## START Exercise inputs
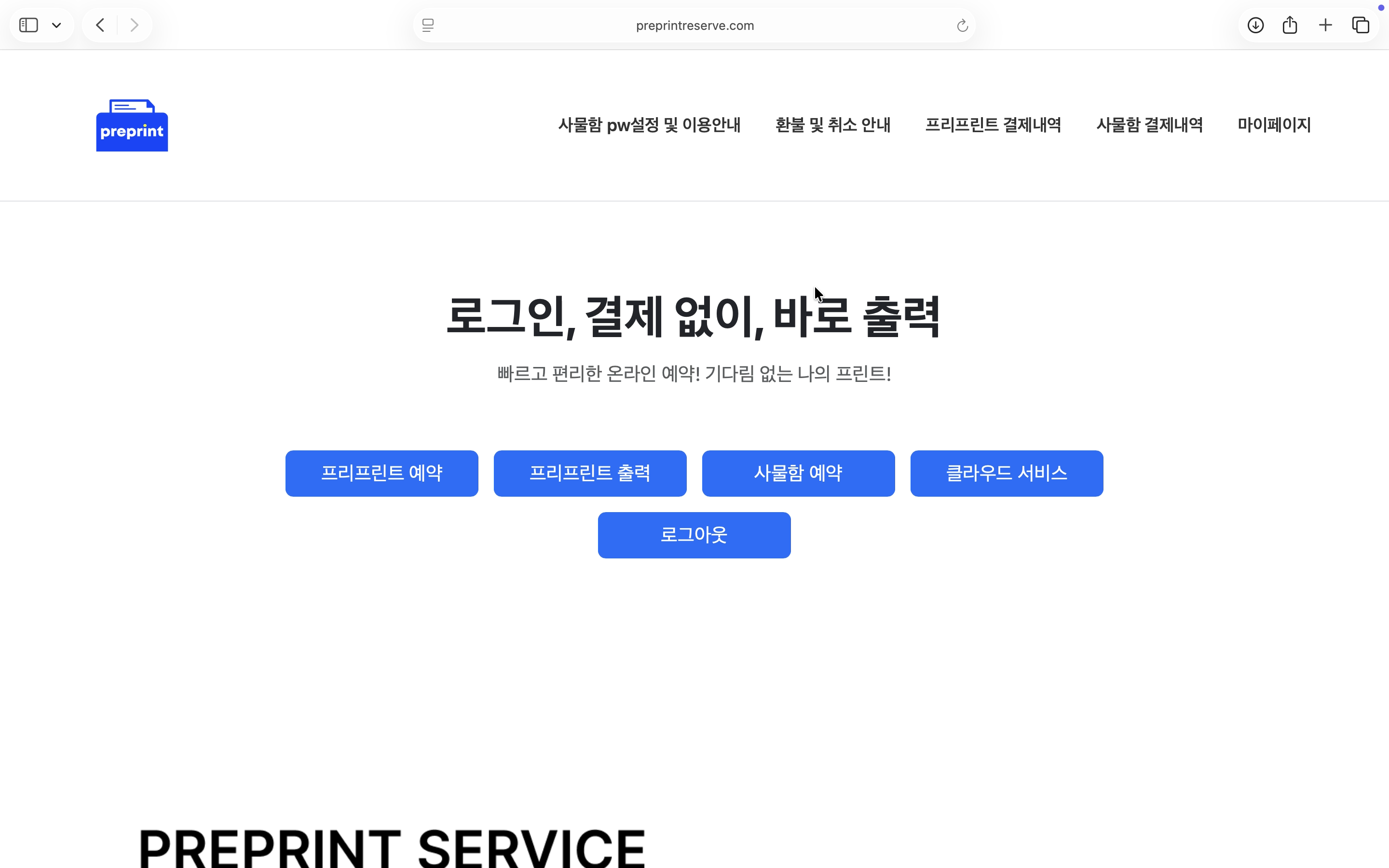Click the 프리프린트 출력 button
This screenshot has height=868, width=1389.
point(589,473)
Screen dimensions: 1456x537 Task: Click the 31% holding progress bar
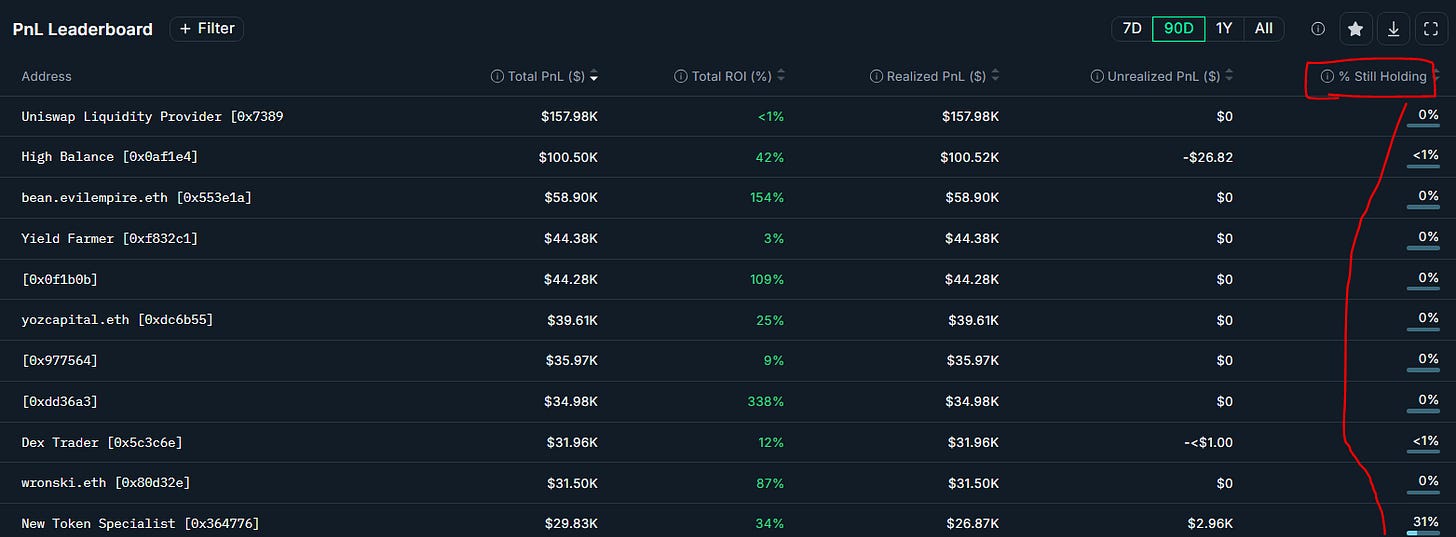[x=1422, y=533]
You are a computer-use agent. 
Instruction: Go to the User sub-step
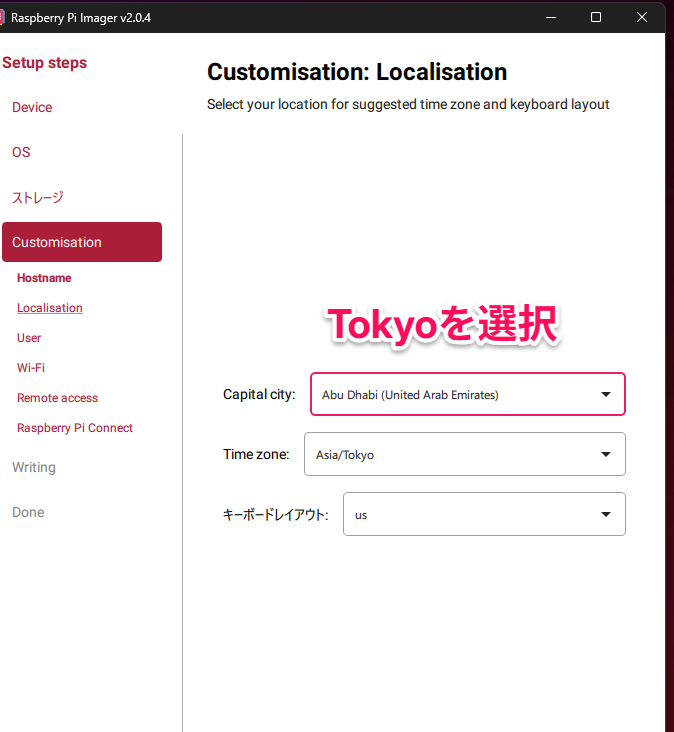(x=29, y=338)

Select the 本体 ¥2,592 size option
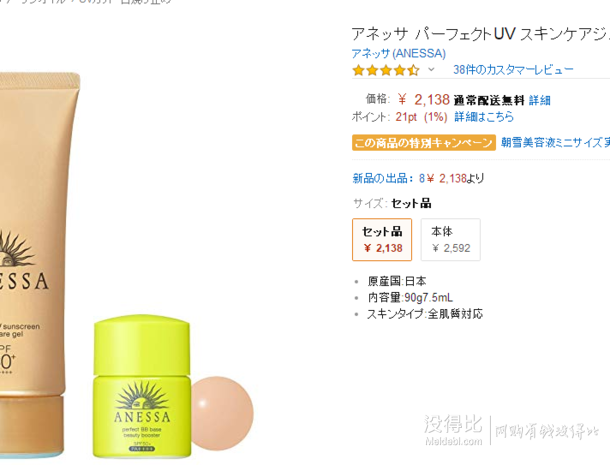[x=450, y=239]
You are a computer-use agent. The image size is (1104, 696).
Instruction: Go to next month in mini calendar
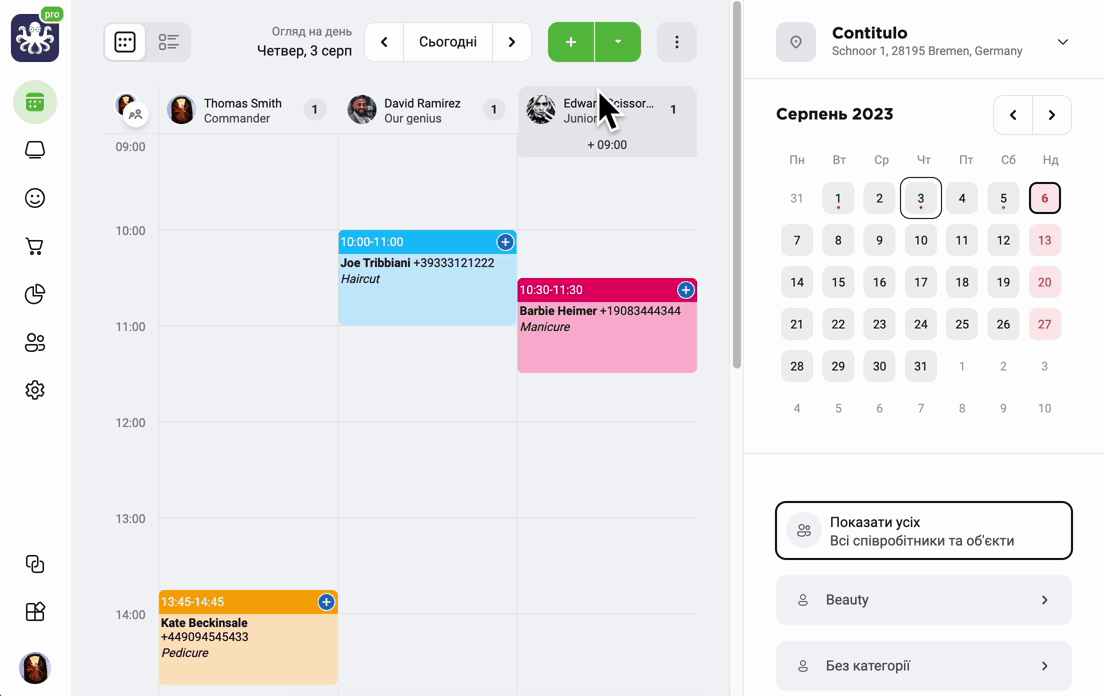pos(1052,115)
## END Exercise inputs
■ Exercise directions ■
Which lines in the records above contain the string "Instruction", with case counting? Show each of those lines in full.

■ Answer to this exercise ■
Instruction: Go to the User sub-step
Instruction: Go to next month in mini calendar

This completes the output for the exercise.